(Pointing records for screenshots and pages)
____

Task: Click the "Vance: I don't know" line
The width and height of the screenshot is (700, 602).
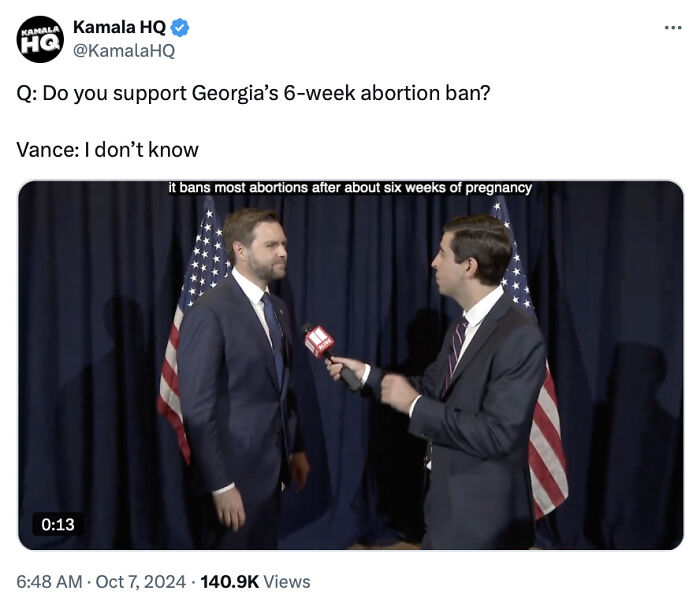Action: [108, 149]
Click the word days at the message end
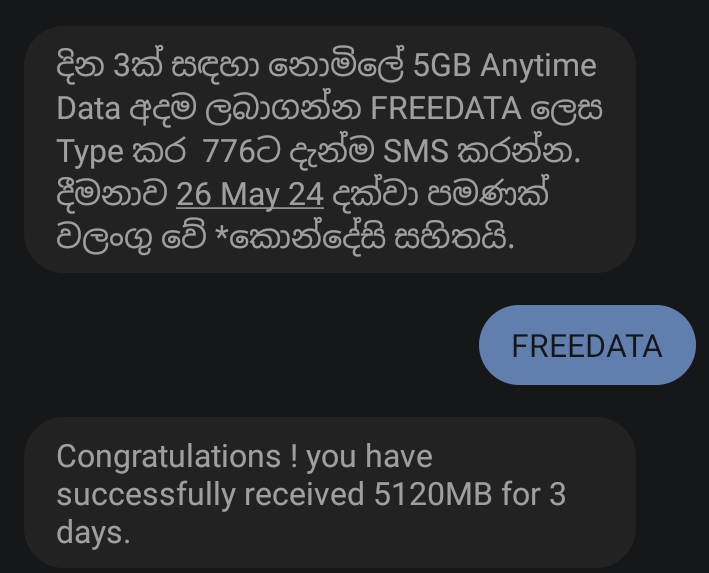The image size is (709, 573). [90, 534]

____

Challenge: Reproduce every one of the records above word for word, omitting the pictures.

Complete response:
Task: Click the "Vance: I don't know" line
The width and height of the screenshot is (700, 602).
Action: [108, 149]
Click the word days at the message end
The image size is (709, 573). [90, 534]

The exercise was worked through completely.